The original vision included an adjoining park on the Mexican side of the border, like the Waterton-Glacier International Peace Park between the United States and Canada, but the sister park never materialized. So in 1952, Congress and President Harry Truman reestablished Coronado as a National Memorial.
Sitting at around 4,000 feet, it presents a unique desert landscape. Higher than Tucson’s saguaro cactus desert but lower than the mountains of Prescott, Coronado is somewhere in the middle.
Pine forest and occasional snow can be found in higher elevations of the Huachuca Mountains, which run from Sierra Vista, through the Monument, to just across the Mexican border. A little lower and you are in the yucca and thorn desert.

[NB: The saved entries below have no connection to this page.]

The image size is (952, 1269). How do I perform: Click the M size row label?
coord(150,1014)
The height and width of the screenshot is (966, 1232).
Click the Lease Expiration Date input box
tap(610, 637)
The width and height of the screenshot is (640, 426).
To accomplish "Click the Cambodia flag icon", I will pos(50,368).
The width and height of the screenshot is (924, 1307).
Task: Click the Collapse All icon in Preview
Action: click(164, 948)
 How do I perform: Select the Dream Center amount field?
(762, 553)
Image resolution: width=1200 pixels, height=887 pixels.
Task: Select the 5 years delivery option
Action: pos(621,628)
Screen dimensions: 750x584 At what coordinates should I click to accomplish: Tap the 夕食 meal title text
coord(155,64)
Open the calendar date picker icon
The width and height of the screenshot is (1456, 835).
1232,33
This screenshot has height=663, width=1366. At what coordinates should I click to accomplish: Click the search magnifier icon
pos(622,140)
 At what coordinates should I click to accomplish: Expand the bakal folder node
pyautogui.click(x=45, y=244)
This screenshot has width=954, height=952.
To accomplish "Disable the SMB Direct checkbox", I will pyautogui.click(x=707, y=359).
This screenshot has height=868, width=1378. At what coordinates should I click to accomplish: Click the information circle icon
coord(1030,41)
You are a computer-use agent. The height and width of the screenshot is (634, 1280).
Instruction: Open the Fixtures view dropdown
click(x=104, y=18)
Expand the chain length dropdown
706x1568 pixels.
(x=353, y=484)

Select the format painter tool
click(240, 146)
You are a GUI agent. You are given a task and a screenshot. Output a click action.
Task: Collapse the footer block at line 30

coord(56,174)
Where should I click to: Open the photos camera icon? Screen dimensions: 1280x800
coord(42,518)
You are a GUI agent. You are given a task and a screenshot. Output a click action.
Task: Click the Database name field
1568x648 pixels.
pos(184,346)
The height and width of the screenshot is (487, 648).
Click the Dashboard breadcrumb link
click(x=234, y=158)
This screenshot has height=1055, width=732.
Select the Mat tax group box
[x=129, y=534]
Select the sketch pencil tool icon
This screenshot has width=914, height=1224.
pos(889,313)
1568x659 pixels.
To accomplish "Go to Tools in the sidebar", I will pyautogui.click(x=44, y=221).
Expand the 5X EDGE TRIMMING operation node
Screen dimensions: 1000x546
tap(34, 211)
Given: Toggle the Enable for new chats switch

Even lower, and you are in an unforgettably beautiful and endless sea of grass.
The best hike of the Memorial is Joe's Canyon Trail, from the top of Montezuma Pass (6,575 ft) down to the visitor center. The trail is easily accessed either from the visitor center or by driving to the top of the pass via the twisting, but two wheel drive friendly, West Montezuma Canyon road.
Look south and you can see 75 miles or more into Sonora, Mexico, with its mountain ranges and vast desert grass plain. Look east and the Mule Mountains of Bisbee tower over the San Pedro river valley.
Part of the year, there is a convenient free shuttle van to the top Montezuma pass each morning. Ride up with the shuttle, you can find your own way back down or local docents will walk with you and give you a full narrated tour.
Take a short side trip on the Yaqui ridge trail and see the monument where the Arizona National Scenic Trail begins its 800 mile path to the Utah border. The U.S.-Mexico border fence is just a 5 strand barbed wire fence here, and offers amazing views of the nearly 9,000 foot Cerro San José just southeast in Mexico.
For the even more adventurous, the short Coronado Cave trail, which begins near the visitor center, will take you to a 600 foot long, 20 foot high limestone cave that runs from 6 to 70 feet wide. Don’t forget your flashlights!
The surrounding 1.78 million acre Coronado National Forest, broken in to 5 districts and stretching from New Mexico to Arizona, offers camping and many other opportunities to hike the diverse ‘Sky Islands’ of the border.
Coronado National Memorial (with 5.5 million fewer visitors than Grand Canyon!) offers peace, quiet, spelunking, hiking and fantastic views, all for free, and makes a perfect side trip the next time you are in Arizona.
A word on border hiking safety:
While no area of the U.S.-Mexican border is completely free of the challenges of immigration and smuggling activity, Cochise County is far quieter than many other sectors. Between the lack of a large city in close proximity to the border, and the large and visible presence of U.S. Customs and Border Patrol, this area feels miles away from the “border chaos” news reports you might read.
While I can’t promise you will never see someone heading north (I have yet to encounter anyone) the odds are that you won’t. Common sense is always your best bet.
Contact the BLM, Forest Service, Border Patrol, local hiking clubs (the best place to start!) or area city tourism departments for tips on an area you are thinking about heading out to.